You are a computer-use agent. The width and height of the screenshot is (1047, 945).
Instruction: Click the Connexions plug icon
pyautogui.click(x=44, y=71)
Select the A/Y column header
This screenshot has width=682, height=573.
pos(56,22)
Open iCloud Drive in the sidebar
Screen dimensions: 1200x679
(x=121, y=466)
____________
Exercise: Reproduce the entries above in full, precisely as written.

Solved exercise:
You are a computer-use agent. The width and height of the screenshot is (1047, 945).
Instruction: Click the Connexions plug icon
pyautogui.click(x=44, y=71)
Select the A/Y column header
This screenshot has width=682, height=573.
pos(56,22)
Open iCloud Drive in the sidebar
Screen dimensions: 1200x679
(x=121, y=466)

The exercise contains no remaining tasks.